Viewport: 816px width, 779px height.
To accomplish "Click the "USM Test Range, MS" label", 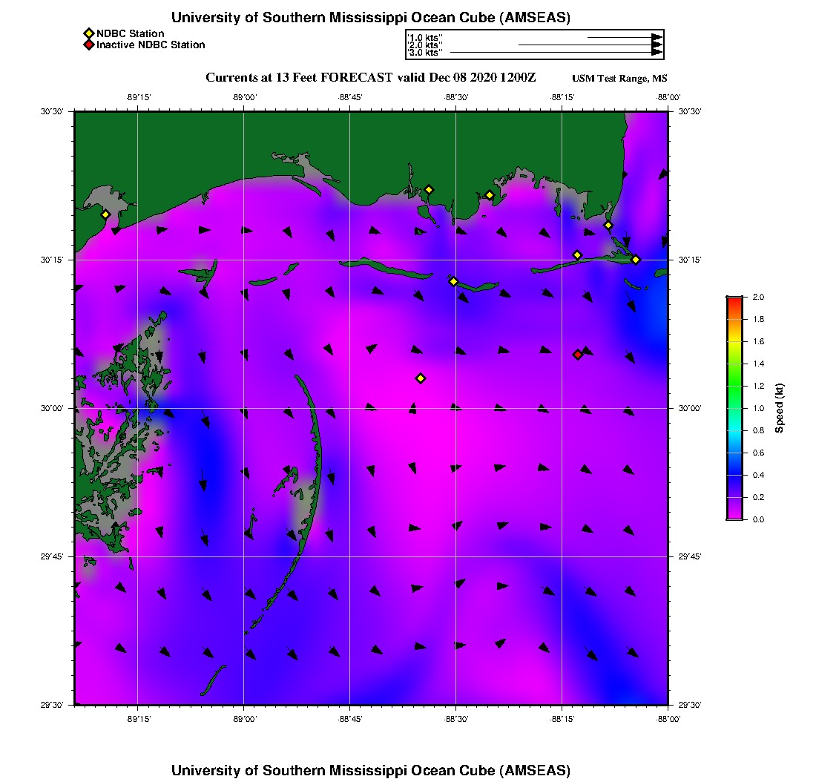I will point(619,79).
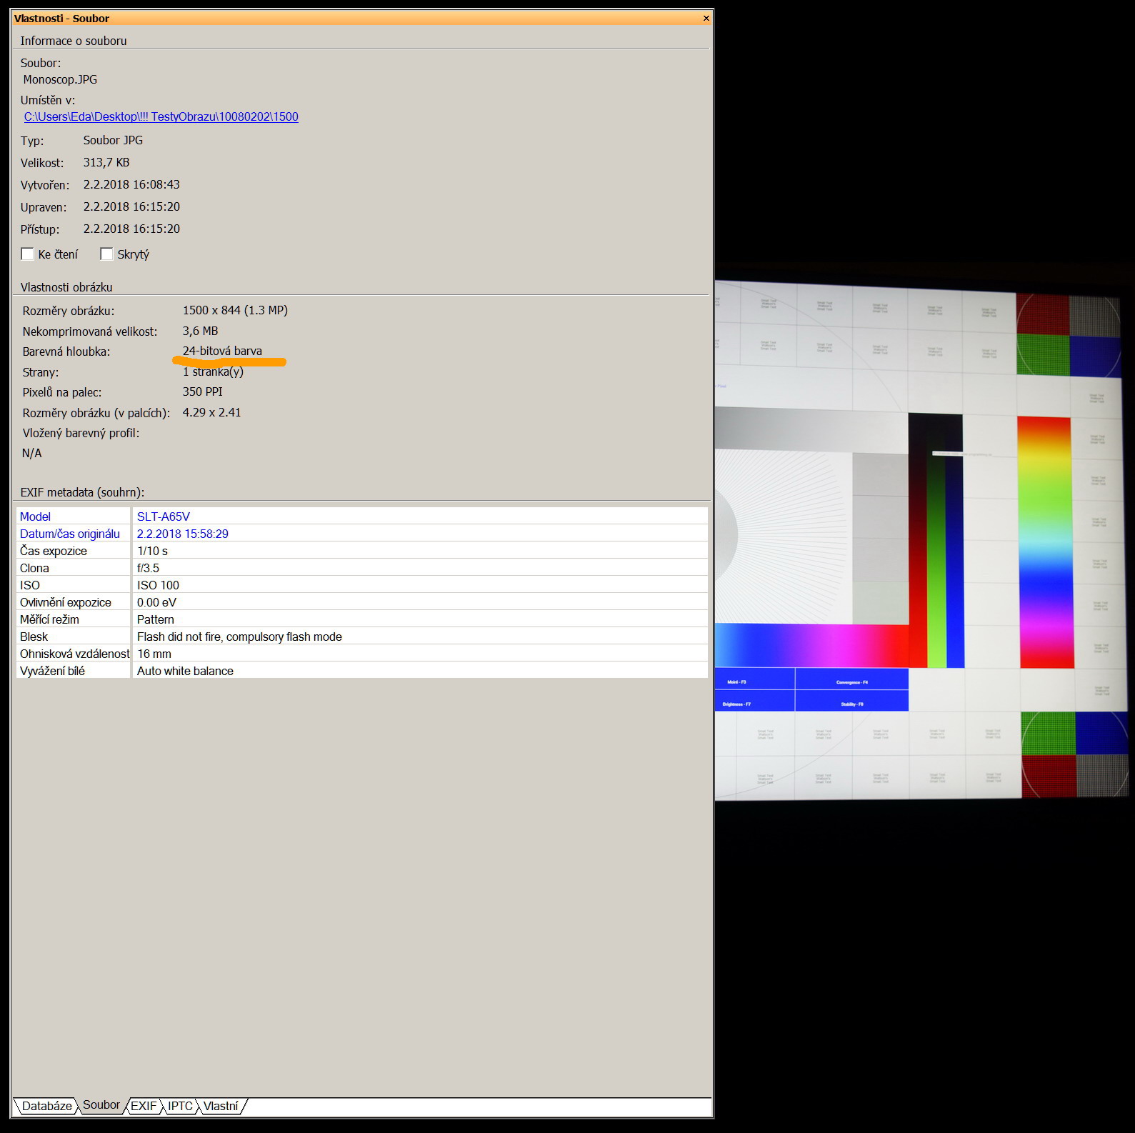The height and width of the screenshot is (1133, 1135).
Task: Enable the Ke čtení checkbox
Action: click(28, 254)
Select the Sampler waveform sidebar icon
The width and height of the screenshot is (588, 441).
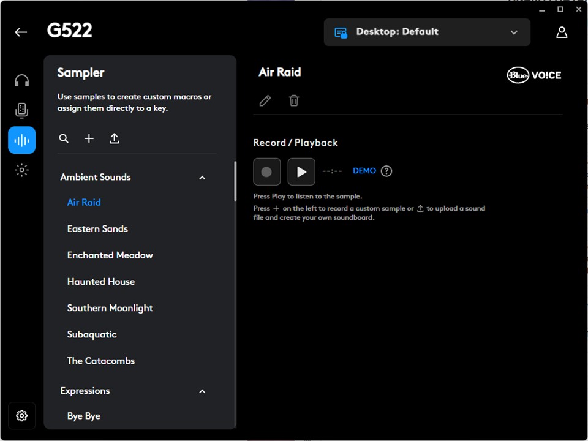pos(22,140)
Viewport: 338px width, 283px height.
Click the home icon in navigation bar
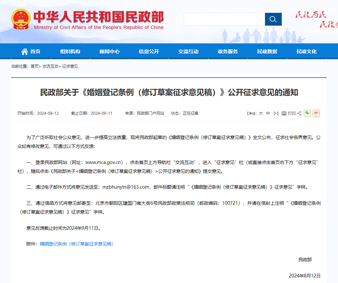pos(25,52)
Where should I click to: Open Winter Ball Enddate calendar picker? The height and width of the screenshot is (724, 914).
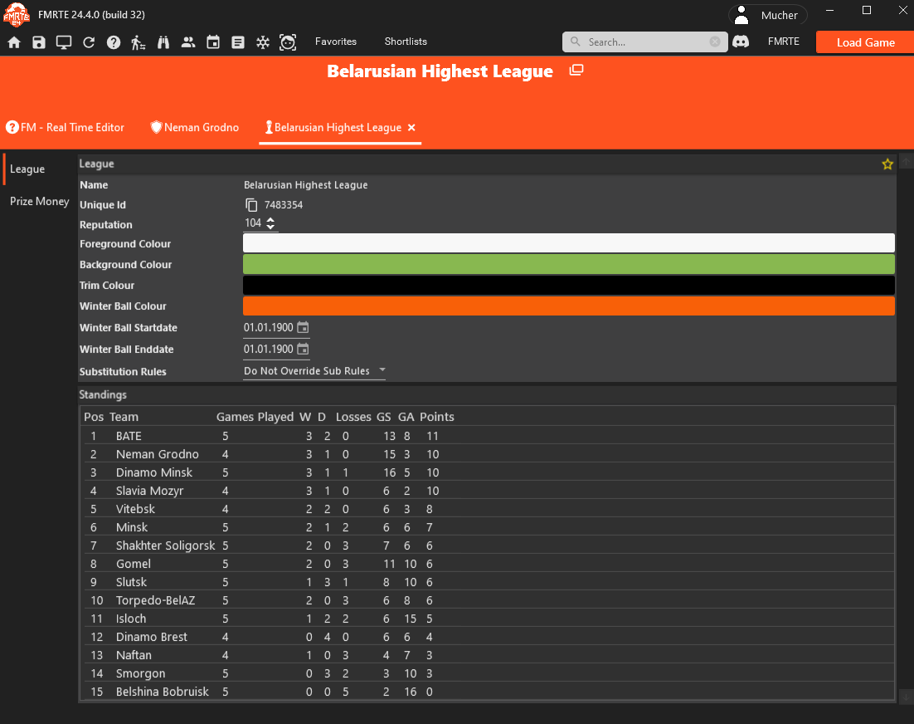[303, 349]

::::::::

■ Work task:
Output precisely the lines in the material above from the line containing "Viewport: 338px width, 283px height." through its last line, and omit pictures.

■ Answer for the task:
Viewport: 338px width, 283px height.
Click the home icon in navigation bar
pos(25,52)
Where should I click to: Open Winter Ball Enddate calendar picker? The height and width of the screenshot is (724, 914).
[303, 349]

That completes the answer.